Most CD56+ intestinal lymphomas are CD8+CD5- T-cell lymphomas of monomorphic small to medium size histology

The expression of the natural killer (NK) cell marker CD56 has been reported to occur in NK cell lymphomas/leukemias and a small group of peripheral T-cell lymphomas but has not been studied extensively in primary intestinal non-B-cell lymphomas. Normal human jejunal intraepithelial lymphocytes (IELs) are mainly T-cell receptor (TCR)-alpha beta(+)CD3(+)CD8(+)CD5(low) and include an similar to 15% fraction of CD56(+) cells that could be the cells of origin for CD56(+) intestinal T-cell lymphoma (ITL). To test this hypothesis, 70 cases diagnosed as ITL were immunophenotyped, and 15 CD56(+) cases (21%) were identified. The majority of the CD56(+) lymphomas was of monomorphic small to medium-sized histology, shared the common phenotype beta F1(+/-)CD3 epsilon/cyt(+)CD8(+)CD4(-)CD5(-)CD57(-)TIA-1(+) and had clonally rearranged TCR gamma-chain genes.

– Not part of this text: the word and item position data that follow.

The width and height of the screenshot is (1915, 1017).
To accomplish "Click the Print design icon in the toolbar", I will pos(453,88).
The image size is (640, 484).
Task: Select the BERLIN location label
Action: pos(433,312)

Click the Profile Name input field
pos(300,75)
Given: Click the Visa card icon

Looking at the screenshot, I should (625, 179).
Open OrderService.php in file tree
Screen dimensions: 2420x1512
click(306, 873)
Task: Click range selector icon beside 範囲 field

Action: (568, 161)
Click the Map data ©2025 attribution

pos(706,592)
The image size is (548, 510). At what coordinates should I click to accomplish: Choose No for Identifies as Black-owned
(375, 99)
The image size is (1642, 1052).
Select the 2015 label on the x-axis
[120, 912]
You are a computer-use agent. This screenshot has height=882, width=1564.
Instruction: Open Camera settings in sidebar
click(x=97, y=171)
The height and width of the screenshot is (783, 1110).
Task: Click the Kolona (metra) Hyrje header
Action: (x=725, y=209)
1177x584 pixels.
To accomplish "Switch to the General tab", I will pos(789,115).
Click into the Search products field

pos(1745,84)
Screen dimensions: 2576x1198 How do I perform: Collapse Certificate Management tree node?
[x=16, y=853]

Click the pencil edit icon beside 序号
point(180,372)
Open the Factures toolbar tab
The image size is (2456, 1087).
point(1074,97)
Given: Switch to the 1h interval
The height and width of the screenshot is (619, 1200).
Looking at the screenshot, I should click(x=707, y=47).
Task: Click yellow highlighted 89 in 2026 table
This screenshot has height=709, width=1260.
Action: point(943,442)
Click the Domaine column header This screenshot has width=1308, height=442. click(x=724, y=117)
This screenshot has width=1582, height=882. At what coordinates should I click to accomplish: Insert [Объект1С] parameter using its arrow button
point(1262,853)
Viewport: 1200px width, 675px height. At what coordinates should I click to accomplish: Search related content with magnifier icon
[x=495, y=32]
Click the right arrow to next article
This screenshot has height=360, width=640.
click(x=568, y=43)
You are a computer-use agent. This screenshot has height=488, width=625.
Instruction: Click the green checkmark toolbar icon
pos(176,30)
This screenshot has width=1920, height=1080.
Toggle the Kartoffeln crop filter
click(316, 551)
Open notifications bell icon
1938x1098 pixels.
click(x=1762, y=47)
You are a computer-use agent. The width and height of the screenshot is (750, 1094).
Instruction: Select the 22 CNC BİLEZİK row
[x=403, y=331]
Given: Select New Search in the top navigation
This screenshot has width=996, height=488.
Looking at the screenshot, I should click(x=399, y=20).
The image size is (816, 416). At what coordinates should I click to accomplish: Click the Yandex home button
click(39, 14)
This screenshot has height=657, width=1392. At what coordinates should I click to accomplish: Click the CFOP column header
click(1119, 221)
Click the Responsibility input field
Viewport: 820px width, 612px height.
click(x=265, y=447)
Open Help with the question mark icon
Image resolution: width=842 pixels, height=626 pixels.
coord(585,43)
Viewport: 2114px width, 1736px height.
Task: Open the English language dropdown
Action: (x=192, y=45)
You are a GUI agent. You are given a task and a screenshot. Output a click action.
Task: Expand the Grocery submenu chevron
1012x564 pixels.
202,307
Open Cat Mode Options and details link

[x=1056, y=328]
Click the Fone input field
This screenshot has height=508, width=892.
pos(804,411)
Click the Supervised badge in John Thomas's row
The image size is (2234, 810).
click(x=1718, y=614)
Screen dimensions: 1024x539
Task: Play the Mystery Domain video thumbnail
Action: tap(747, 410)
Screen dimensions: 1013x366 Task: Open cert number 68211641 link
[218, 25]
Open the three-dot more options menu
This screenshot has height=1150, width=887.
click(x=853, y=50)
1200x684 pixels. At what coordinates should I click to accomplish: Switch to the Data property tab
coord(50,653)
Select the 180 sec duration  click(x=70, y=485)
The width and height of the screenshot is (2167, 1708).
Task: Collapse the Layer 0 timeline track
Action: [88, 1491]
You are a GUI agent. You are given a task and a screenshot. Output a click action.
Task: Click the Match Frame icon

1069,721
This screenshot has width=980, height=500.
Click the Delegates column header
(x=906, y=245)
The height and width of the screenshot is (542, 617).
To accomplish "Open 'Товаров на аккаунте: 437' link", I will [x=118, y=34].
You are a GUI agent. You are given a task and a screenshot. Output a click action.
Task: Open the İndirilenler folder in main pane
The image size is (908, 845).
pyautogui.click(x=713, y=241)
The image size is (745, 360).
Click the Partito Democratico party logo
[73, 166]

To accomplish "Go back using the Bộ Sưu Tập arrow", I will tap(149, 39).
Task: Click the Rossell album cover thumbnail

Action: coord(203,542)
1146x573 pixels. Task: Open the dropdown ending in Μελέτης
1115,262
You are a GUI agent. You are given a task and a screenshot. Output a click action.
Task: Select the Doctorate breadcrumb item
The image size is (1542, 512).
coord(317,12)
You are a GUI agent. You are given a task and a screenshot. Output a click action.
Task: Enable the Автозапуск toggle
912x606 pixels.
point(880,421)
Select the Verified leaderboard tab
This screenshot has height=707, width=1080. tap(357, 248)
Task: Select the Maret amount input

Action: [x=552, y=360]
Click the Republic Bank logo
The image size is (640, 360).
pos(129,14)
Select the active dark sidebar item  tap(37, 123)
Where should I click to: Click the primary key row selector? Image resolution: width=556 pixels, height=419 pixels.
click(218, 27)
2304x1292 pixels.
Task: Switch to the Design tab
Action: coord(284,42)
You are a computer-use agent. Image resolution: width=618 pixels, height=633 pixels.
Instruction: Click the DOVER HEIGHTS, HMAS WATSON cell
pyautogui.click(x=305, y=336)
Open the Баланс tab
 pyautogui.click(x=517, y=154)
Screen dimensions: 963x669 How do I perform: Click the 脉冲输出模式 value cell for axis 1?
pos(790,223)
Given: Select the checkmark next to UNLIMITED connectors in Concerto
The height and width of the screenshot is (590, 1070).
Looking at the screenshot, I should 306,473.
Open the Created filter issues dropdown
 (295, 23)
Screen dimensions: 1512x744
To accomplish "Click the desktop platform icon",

In contrast, the CD56(-) lymphomas were mainly composed of pleomorphic medium and large cells or had a morphology most consistent with anaplastic large-cell lymphoma and were mostly CD8(-). These findings suggest that the majority of CD56(+) intestinal lymphomas are morphologically and phenotypically distinct T-cell lymphomas most likely derived from activated cytotoxic CD56(+)CD8(+) IELs. Some overlapping histological and clinical features between CD56(+) and CD56(-) ITLs indicate that the former belong to the clinicopathological entity of ITL, The consistent expression of cytotoxic-granule-associated proteins introduces ITL (both CD56+ and CD56-) into the growing family of usually aggressive extranodal lymphomas of cytotoxic T-cell and NK-cell derivation. In contrast to putative NK-cell lymphoma of the sinonasal region, intestinal NK-cell lymphoma seems to be very rare.